Pavé dans la mare, ou non-événement ? Quel sera l'impact politique du rapport de la Cour des comptes sur le vrai coût de l'électricité nucléaire ? Pèsera-t-il dans la campagne, contraindra-t-il les candidats à infléchir leur position, ou viendra-t-il seulement valider la politique nucléaire de la France ? Dans sa Lettre de mission du 17 mai 2011, François Fillon avait imposé la remise des conclusions « avant le 31 janvier 2012 ». Un temps de travail si court qu'il ne permettait pas au groupe d'experts d'intégrer rigoureusement les conclusions de l'Autorité de sûreté nucléaire, publiées le 3 janvier, car cela aurait différé la publication de plusieurs mois. Ce qui fait dire à certains que ce rapport avait surtout pour vocation de valider la politique du tout-nucléaire de la France et donner ainsi des arguments au candidat sortant, histoire de clore, une fois pour toutes, le débat ouvert par Fukushima.

Or voilà que, loin de fermer le débat public, le rapport semble l'ouvrir en grand. Il confirme en effet que le coût réel du nucléaire recèle tant d'incertitudes, en matière de démantèlement des centrales comme de stockage à très long terme des déchets, que la mesure faite à partir des comptes d'EDF n'est pas fiable. Ainsi, estime le politologue Daniel Boy du Cevipof, « ce rapport vient donner raison aux Verts qui expliquent depuis toujours que le nucléaire est beaucoup plus cher que ce que tous les responsables politiques UMP et PS répètent » à l'envi. À savoir que l'électricité d'origine nucléaire ne coûte à produire que 30 à 45 euros/MWh, contre 80 euros pour l'éolien terrestre, 120 à 140 pour la biomasse, 150 à 180 euros pour l'éolien offshore, et surtout 300 à 600 euros pour le solaire. Car ces chiffres, brandis comme preuve irréfutable de la compétitivité de la stratégie nucléaire française, sont des coûts d'aujourd'hui qui n'intègrent pas tous les coûts incertains, lesquels n'interviendront qu'à l'avenir.

Zones de flou

Ce rapport a donc l'avantage de vouloir faire la transparence sur le vrai coût du nucléaire, en prenant en compte tous les coûts passés, présents et futurs, de recherche, d'investissements et d'exploitation, mais aussi d'actualiser les flux en euros 2010, et de poser les bonnes questions sur les zones de flou. Il vient fissurer les vraies-fausses certitudes sur lesquelles reposait le consensus national sur le nucléaire. Mais il ne va pas jusqu'à écrire noir sur blanc que les provisions d'EDF pour le financement des coûts futurs sont très insuffisantes. On ne le comprend qu'en creux. En revanche, on lit bien qu'EDF a intégré dans ses comptes l'allongement à quarante ans de la durée de vie de toutes ses centrales, alors que l'ASN n'a, pour l'heure, donné son feu vert que pour deux réacteurs. Surtout, le rapport réclame distinctement que soient menées des expertises complémentaires rigoureuses sur les coûts et leurs méthodes d'évaluation. Très techniques, les experts seront cependant restés prudents dans leur rédaction.
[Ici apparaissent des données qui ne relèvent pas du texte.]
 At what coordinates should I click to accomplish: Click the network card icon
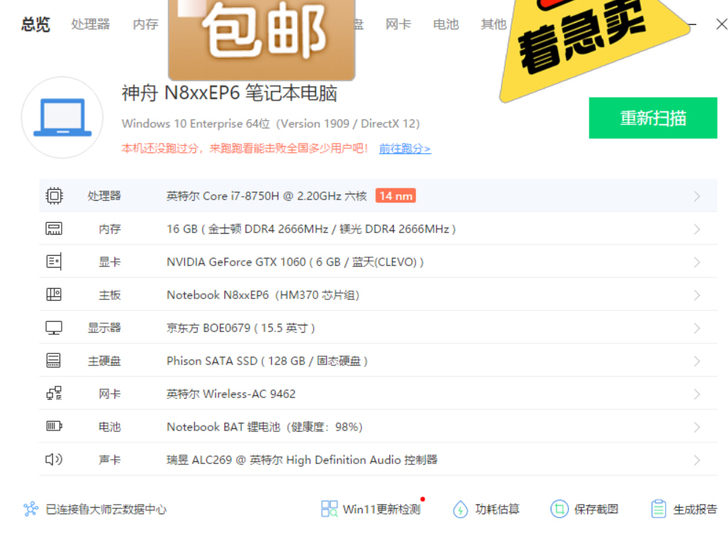pyautogui.click(x=54, y=394)
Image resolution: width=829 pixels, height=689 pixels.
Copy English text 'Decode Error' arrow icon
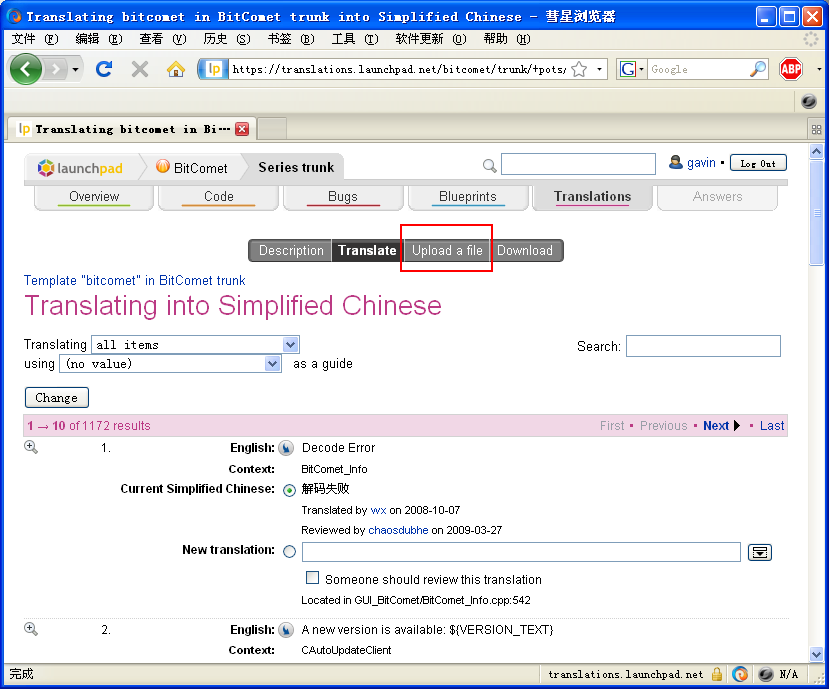point(286,448)
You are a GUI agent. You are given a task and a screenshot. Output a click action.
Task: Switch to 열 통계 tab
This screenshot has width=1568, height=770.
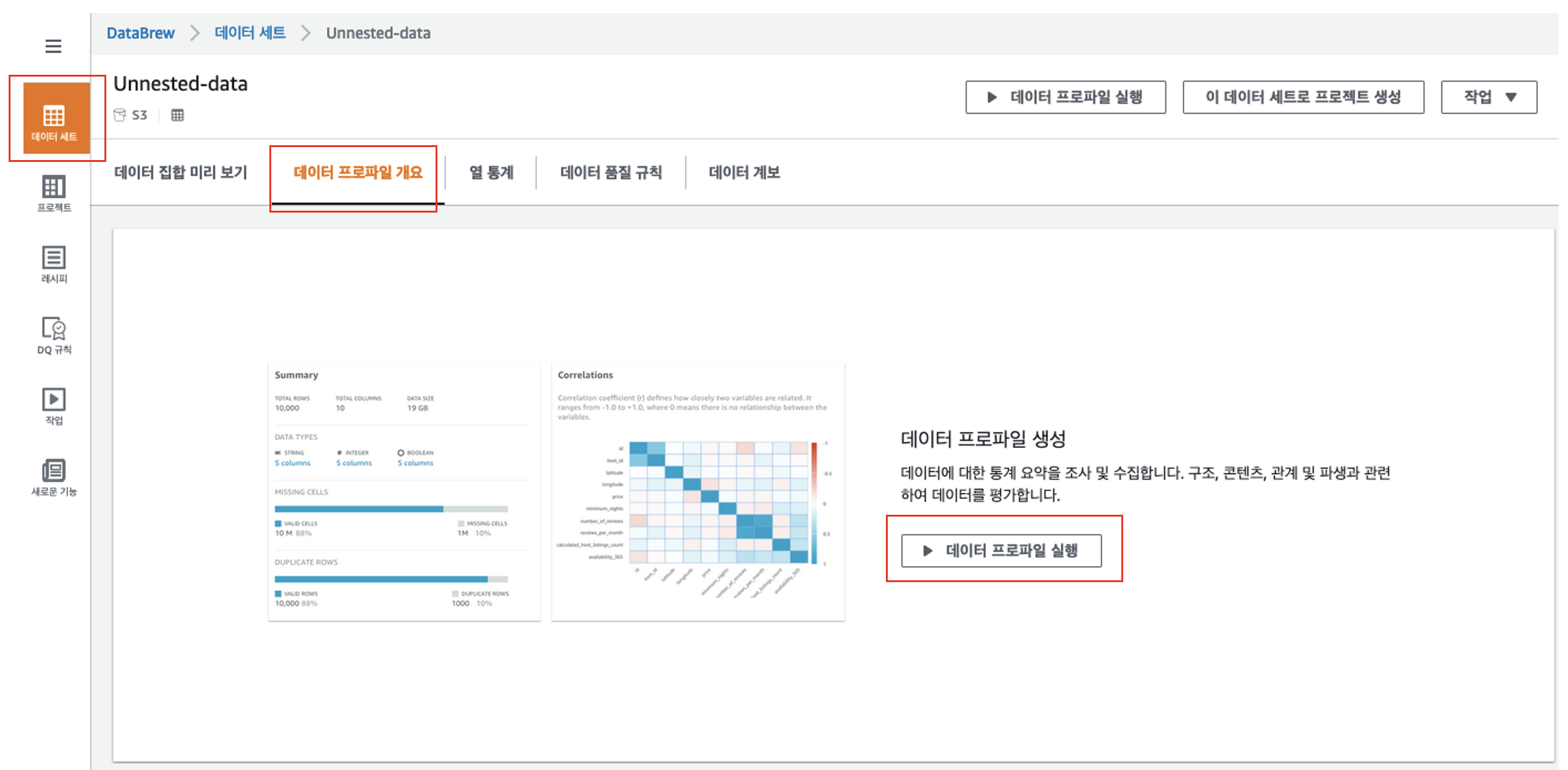point(491,172)
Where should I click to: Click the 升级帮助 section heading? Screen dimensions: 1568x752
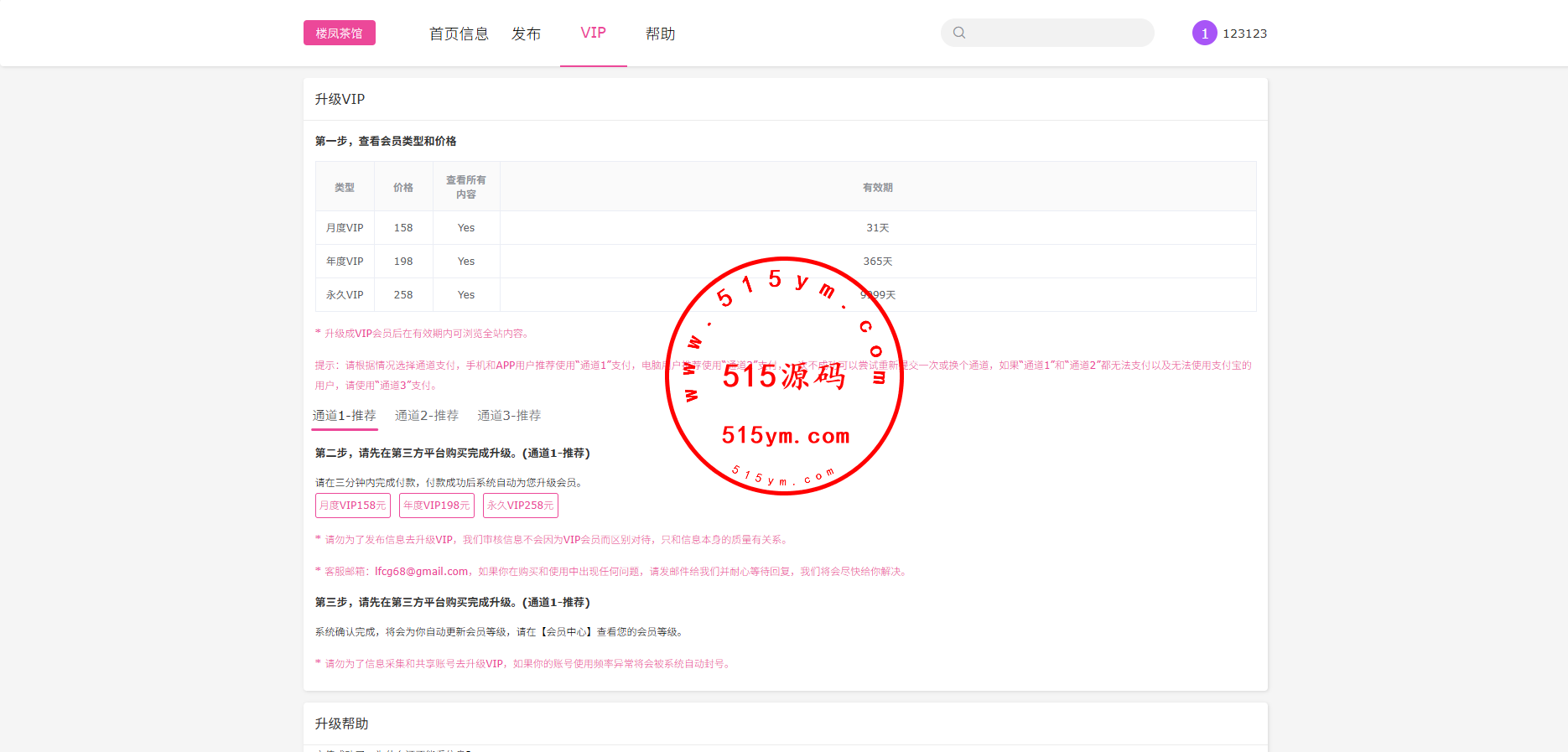pyautogui.click(x=341, y=723)
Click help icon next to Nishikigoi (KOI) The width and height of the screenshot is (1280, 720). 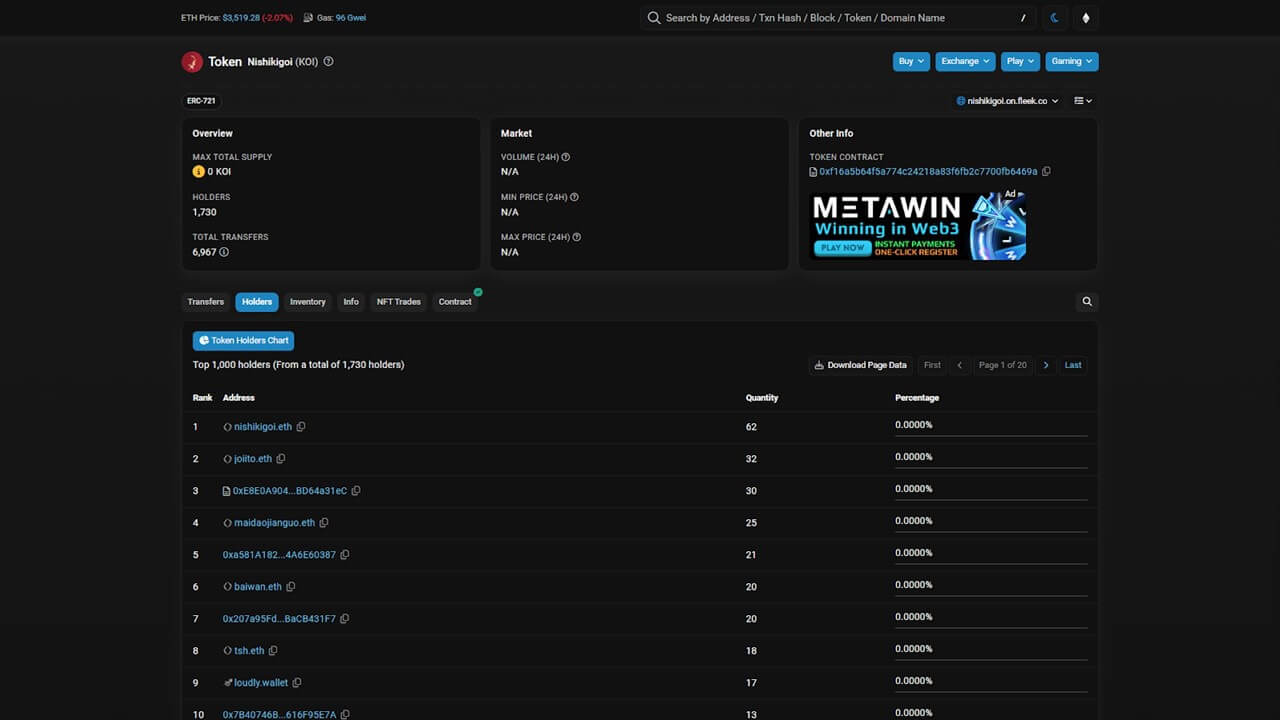(x=329, y=62)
Ce qui signifie que chacun va pouvoir s'emparer de ce document pour y trouver les éléments qui viendront étayer son programme. L'UMP, qui peaufine déjà son argumentaire de campagne en tentant d'élargir le débat aux « avantages écologiques » du nucléaire, pourra aussi affirmer, sur la foi du rapport, que « les coûts de production totaux sont in fine peu sensibles à l'évolution des charges futures ». « Si le devis de démantèlement augmentait de 50 %, affirme le rapport, le coût annuel de production de l'électricité nucléaire croîtrait de 505 millions d'euros. » Ce qui, rapporté aux 10 milliards d'euros de coûts annuels, n'augmenterait ce coût que de 5 %. De même pour la gestion des déchets radioactifs : « Le nouveau devis de l'Andra étant d'un peu plus du double de celui qui sert aujourd'hui de base au calcul des provisions d'EDF, ce doublement n'augmenterait que de 200 millions d'euros le coût annuel de production de l'électricité nucléaire. » En clair, les défenseurs de la stratégie nucléaire ne manqueront pas d'avancer que, même en augmentant très fortement les provisions d'EDF pour financer les coûts futurs, l'électricité tirée de l'atome restera, et de très loin, la plus compétitive. Et Daniel Boy de conclure : « Pas de quoi modifier radicalement les rapports de force lors de l'élection présidentielle. »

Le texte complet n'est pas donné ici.